**Problem**
Reproduce every line of the records below, requests included, and shift each coordinate in the answers by adding 9 to every number. Leave the pictures out of your output.
%%
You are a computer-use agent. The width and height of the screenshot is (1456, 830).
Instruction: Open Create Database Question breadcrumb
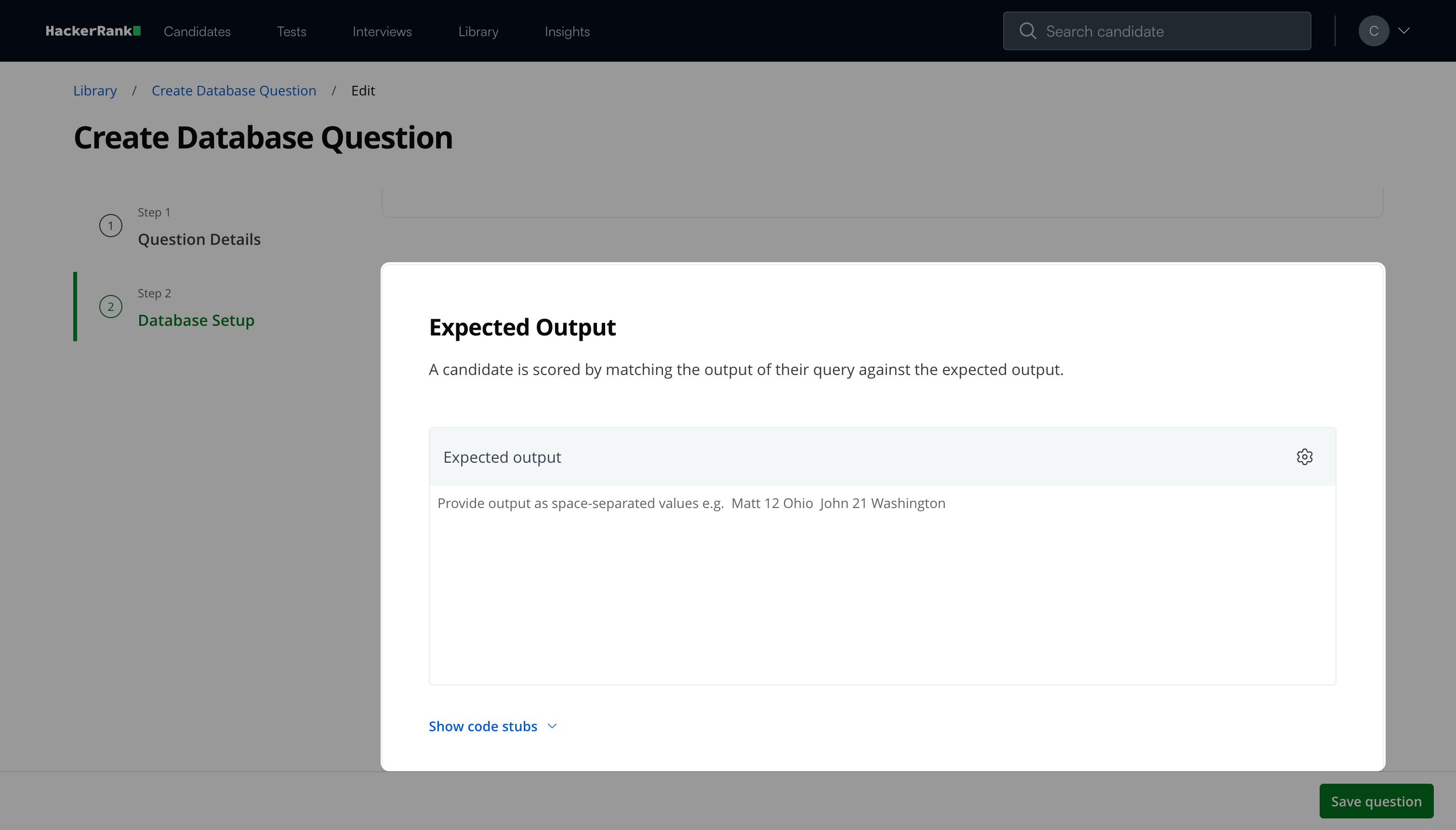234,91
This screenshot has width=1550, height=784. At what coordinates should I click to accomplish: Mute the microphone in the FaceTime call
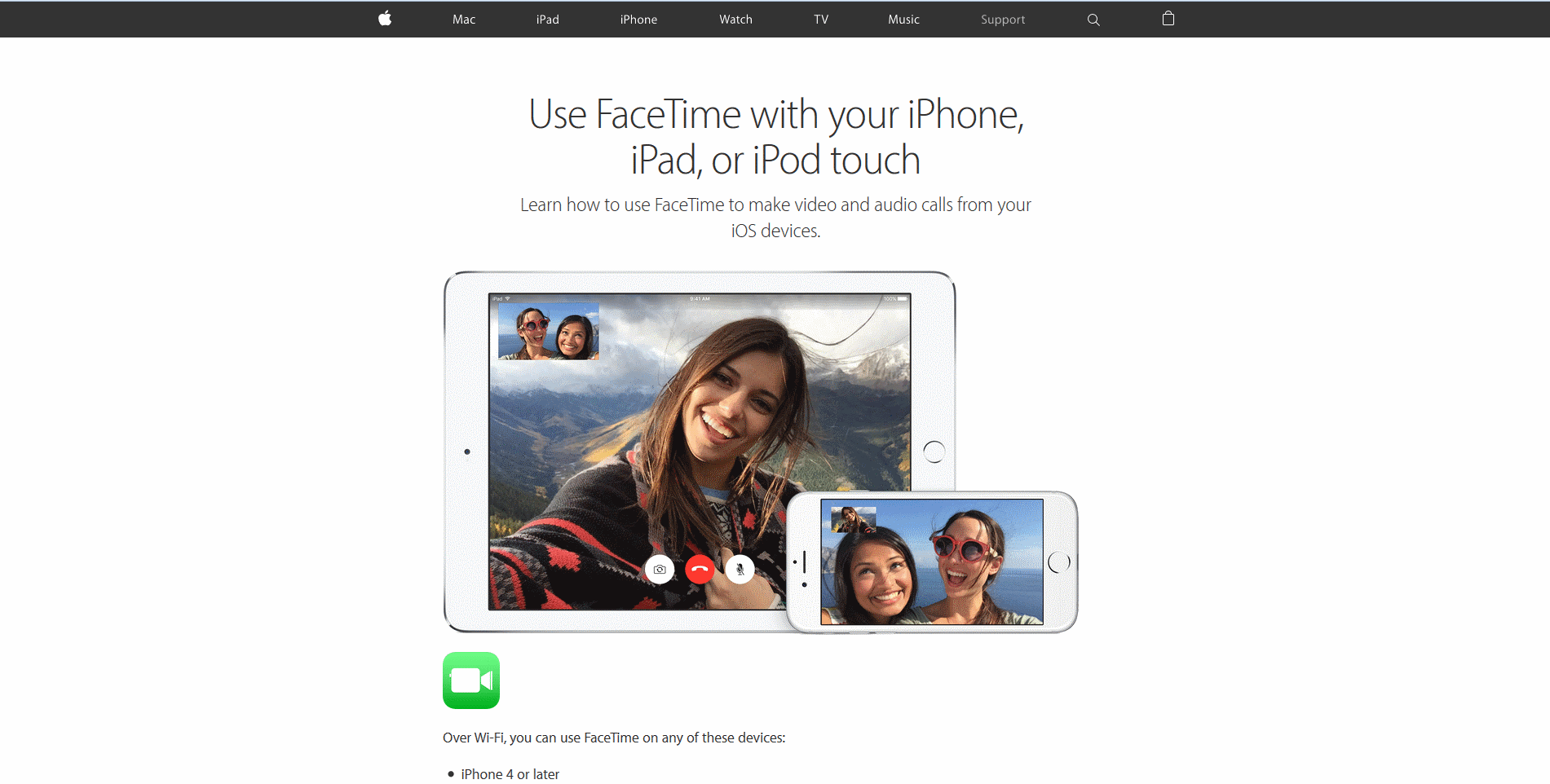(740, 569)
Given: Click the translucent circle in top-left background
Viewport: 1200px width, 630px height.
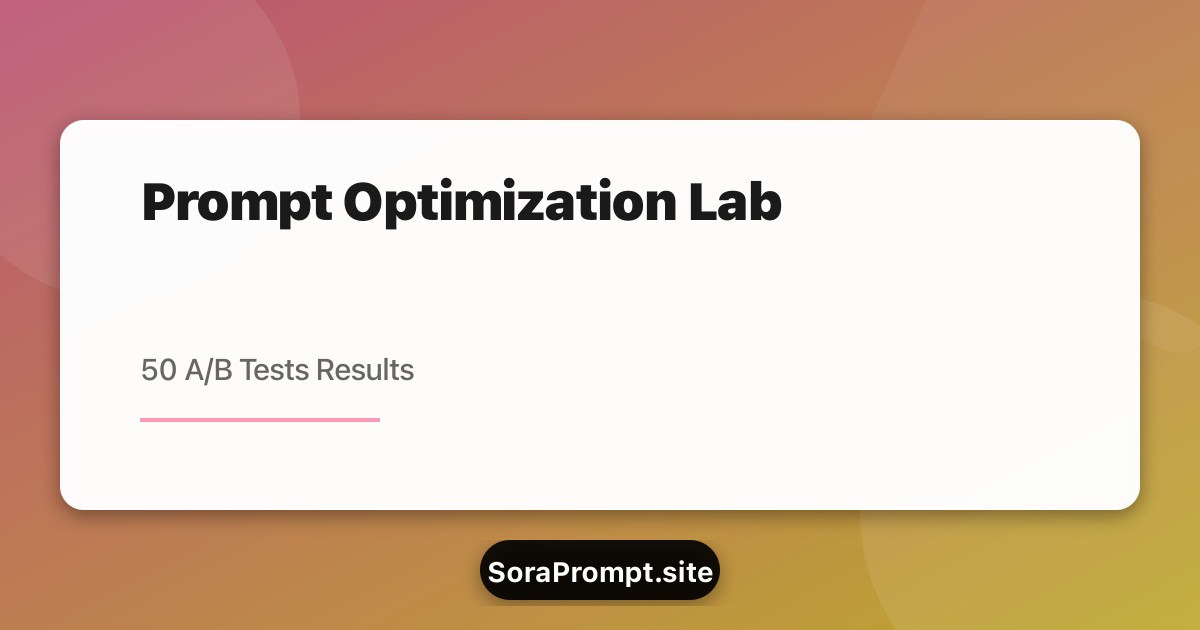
%%
**Result of the exercise**
You are a computer-use agent. The width and height of the screenshot is (1456, 830).
Instruction: Open Create Database Question breadcrumb
243,100
This screenshot has width=1550, height=784. At what coordinates should I click to accomplish: Mute the microphone in the FaceTime call
(749, 578)
Given: Click the translucent circle in top-left background
Viewport: 1200px width, 630px height.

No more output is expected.